■ WORK ORDER
Each line holding the word "granizo" must appear in the answer, copied from the entries.

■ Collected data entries
%%
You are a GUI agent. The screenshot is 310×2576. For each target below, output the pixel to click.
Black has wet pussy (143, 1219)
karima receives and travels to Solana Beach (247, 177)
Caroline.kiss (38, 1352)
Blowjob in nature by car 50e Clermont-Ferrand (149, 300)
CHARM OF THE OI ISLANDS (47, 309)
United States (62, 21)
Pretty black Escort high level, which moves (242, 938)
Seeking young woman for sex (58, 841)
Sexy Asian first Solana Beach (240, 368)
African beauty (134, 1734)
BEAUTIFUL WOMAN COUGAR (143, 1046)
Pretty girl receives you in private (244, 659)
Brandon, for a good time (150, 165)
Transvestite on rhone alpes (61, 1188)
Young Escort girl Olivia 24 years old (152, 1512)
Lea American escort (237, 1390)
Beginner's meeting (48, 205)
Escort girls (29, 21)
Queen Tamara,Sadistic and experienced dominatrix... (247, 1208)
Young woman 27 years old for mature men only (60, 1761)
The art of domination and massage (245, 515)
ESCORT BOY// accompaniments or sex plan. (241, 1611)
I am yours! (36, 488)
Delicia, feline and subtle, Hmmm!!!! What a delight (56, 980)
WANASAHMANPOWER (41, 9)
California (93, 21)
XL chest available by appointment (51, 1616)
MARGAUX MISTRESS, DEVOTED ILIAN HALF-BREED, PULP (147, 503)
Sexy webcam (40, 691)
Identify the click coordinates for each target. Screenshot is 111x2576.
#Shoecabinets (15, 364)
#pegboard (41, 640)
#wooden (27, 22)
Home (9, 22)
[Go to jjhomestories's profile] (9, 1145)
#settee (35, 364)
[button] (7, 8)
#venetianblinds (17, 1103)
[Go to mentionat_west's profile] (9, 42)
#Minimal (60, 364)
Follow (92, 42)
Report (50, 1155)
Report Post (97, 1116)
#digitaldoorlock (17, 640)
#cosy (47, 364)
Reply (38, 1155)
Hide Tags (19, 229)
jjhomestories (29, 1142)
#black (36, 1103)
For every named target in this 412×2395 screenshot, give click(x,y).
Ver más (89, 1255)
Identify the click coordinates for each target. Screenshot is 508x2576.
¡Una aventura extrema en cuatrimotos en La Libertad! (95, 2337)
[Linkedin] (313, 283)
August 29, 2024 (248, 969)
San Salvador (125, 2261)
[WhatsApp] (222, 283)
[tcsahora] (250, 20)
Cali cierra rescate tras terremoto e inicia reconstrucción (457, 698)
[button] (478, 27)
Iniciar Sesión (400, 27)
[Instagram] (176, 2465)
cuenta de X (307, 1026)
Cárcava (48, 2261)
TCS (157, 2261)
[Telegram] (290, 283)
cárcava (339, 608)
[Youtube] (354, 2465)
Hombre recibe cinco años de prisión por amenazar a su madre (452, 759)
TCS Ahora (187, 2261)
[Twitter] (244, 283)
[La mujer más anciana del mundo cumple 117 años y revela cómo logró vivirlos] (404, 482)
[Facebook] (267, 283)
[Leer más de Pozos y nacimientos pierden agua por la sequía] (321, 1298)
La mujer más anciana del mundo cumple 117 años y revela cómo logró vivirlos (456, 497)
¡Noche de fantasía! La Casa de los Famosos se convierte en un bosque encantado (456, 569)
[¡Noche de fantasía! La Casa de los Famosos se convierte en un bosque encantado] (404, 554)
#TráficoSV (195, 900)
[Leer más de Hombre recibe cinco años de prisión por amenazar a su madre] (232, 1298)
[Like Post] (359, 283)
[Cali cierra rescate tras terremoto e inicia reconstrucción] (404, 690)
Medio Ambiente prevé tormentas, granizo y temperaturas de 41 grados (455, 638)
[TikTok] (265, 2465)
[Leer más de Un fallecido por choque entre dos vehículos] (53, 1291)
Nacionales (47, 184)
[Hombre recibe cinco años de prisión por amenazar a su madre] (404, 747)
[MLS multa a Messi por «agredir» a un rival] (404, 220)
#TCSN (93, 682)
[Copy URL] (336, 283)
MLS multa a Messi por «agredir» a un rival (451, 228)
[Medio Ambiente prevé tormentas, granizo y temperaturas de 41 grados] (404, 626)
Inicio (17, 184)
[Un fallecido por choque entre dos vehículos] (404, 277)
%%
■ SOLVED EXERCISE
Medio Ambiente prevé tormentas, granizo y temperaturas de 41 grados (455, 638)
[Medio Ambiente prevé tormentas, granizo y temperaturas de 41 grados] (404, 626)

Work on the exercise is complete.